The apparatus for carrying out the invention will include a standard fermenter or cascade of fermentors in series or parallel operating in batch, fed-batch or continuous mode, which receives fermentation broth that includes a carbon source and microorganisms which are maintained at conventional fermentation temperatures in the production of ethanol from nutrient broths and microorganisms.

The broth will be a water solution of glucose, other monomeric and oligomeric sugars, enzymes, unconverted polymeric carbohydrates and their derivatives and degradation products, lignin, and its derivatives and degradation products, nutrients, metabolic products including ethanol and cells of the fermentative microorganism.

The broth containing ethanol is led to a distillation column where ethanol is removed by evaporation, or to an extraction column for solvent extraction and then removal by evaporation or ethanol is recovered using membranes.

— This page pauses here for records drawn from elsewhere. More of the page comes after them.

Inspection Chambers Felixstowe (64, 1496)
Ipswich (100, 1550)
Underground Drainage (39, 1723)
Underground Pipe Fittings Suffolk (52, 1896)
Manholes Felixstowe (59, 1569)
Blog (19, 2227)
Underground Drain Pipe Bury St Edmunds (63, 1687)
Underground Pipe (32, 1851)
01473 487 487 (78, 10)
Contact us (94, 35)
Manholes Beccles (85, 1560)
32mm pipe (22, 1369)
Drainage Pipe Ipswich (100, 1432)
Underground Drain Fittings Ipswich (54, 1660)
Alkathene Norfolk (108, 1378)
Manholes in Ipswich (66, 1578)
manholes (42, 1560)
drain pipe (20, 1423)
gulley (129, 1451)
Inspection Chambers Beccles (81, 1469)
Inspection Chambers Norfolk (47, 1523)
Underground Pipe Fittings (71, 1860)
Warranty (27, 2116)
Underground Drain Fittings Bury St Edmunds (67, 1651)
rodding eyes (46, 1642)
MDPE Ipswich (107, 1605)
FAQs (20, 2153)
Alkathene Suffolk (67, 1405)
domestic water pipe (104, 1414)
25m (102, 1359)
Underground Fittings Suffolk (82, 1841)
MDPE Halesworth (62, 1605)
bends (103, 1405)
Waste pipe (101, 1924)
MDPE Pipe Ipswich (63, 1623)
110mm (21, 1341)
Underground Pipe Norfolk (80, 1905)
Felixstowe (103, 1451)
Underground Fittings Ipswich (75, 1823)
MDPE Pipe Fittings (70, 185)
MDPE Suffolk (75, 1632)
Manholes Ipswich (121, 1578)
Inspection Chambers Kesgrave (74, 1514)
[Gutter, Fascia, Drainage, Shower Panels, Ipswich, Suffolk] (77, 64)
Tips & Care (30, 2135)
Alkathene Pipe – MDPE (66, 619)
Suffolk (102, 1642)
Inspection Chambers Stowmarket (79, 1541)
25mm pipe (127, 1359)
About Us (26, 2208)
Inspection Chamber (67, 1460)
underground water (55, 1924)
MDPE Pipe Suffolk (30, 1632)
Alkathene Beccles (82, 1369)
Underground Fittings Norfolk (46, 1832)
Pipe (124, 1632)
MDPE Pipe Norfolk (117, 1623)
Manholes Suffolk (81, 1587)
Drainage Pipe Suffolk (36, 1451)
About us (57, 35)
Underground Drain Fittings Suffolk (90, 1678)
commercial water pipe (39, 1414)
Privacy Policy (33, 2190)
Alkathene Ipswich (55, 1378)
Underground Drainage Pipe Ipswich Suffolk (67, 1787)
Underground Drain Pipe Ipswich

By virtue of the improved method for converting Hgnocellulosic biomass-to-ethanol of the present invention, exogenous addition of nutrients to the fermenters of the process are either minimized or eliminated.

While the invention has been described with respect to certain preferred embodiments, it will be obvious to those skilled in the art that equivalent alterations and modifications will occur upon reading and

understanding the specification, however, the application will include such equivalent alterations and modifications, and is limited only by the scope of the appended claims.